EXERCISE GOAL: Return each line of the records below word for word, leaving out the pictures.

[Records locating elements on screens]
_ _ _ _

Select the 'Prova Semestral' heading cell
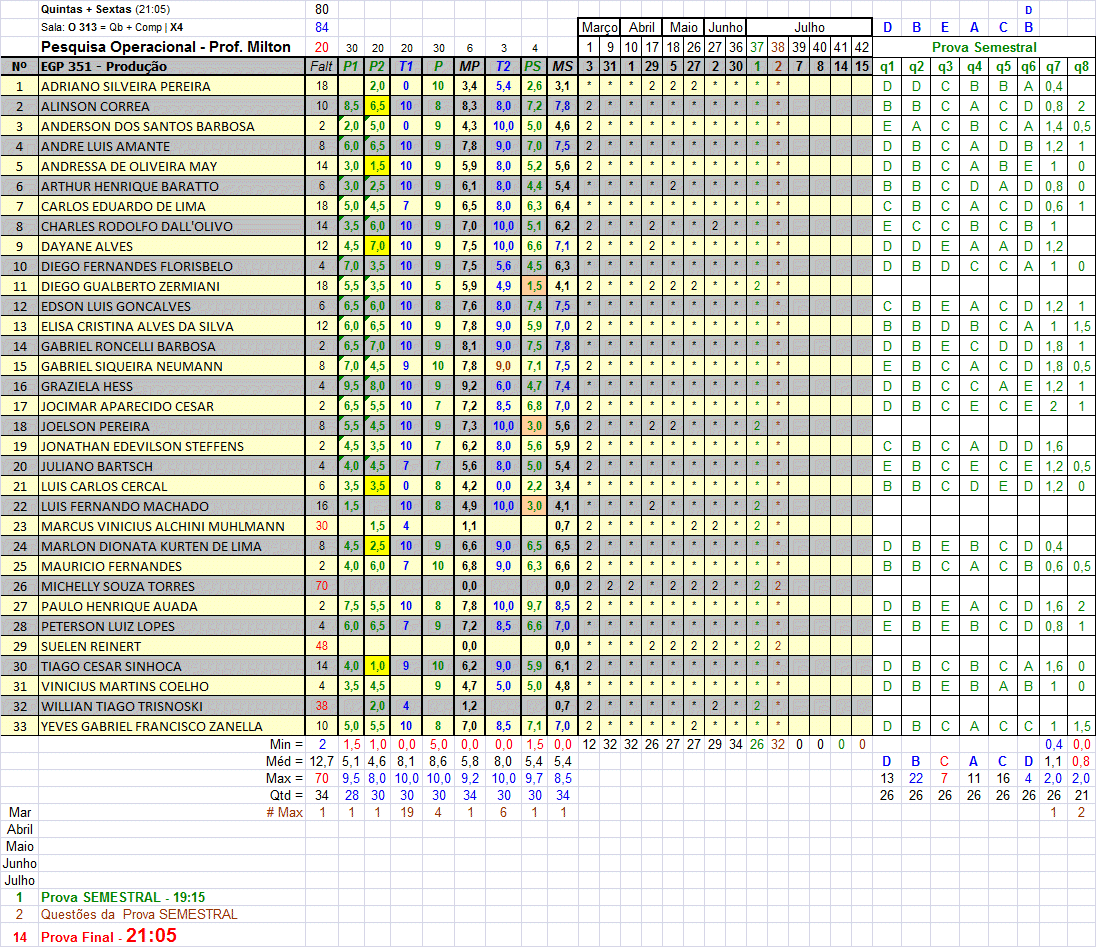This screenshot has height=947, width=1096. point(983,47)
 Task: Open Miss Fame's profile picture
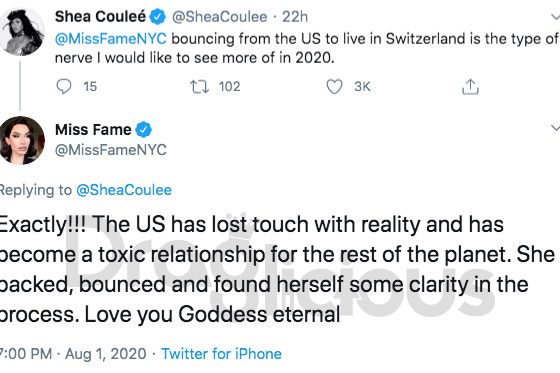[x=22, y=140]
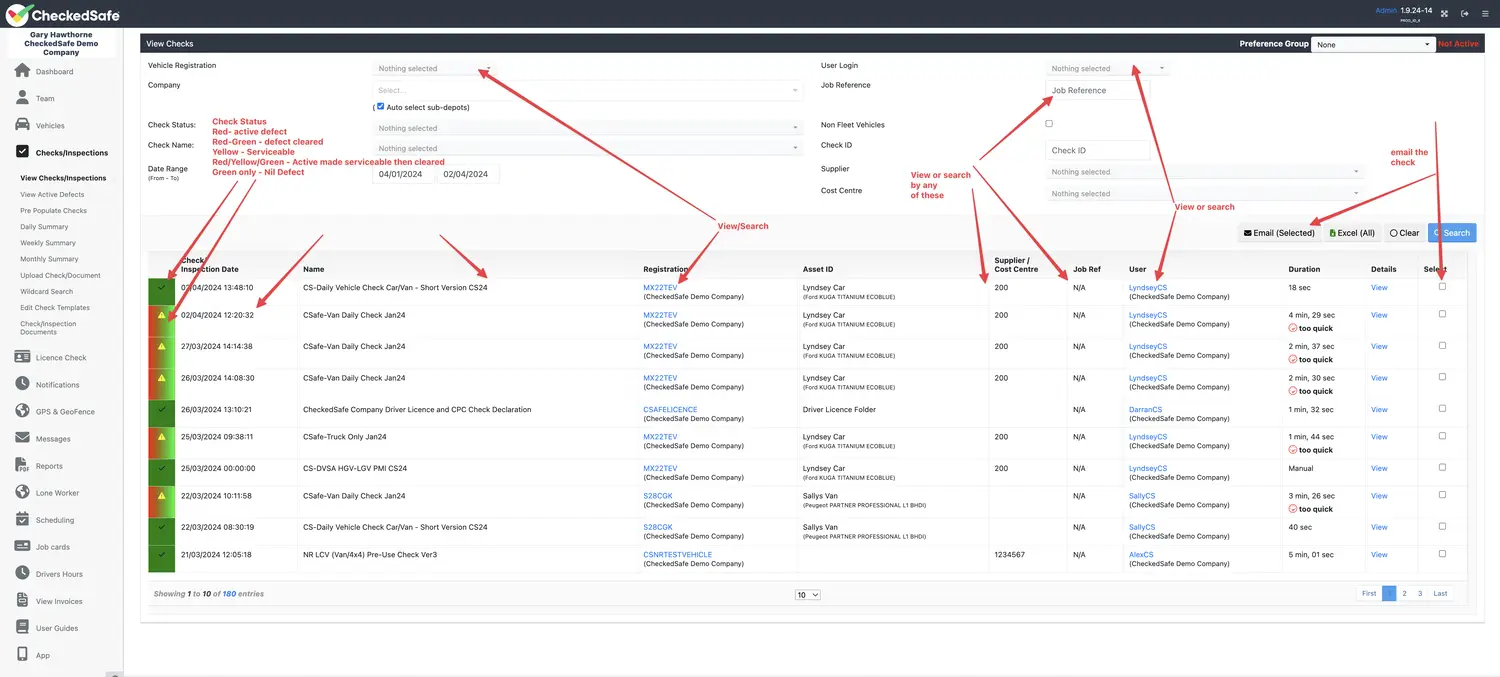The image size is (1500, 677).
Task: Click the Excel (All) export button
Action: pos(1352,233)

_ _ _ _

WORKED ANSWER:
Select the 'Prova Semestral' heading cell
This screenshot has height=947, width=1096. point(983,47)
 Task: Open Miss Fame's profile picture
[x=22, y=140]
The image size is (1500, 677).
Task: Click the Excel (All) export button
Action: pos(1352,233)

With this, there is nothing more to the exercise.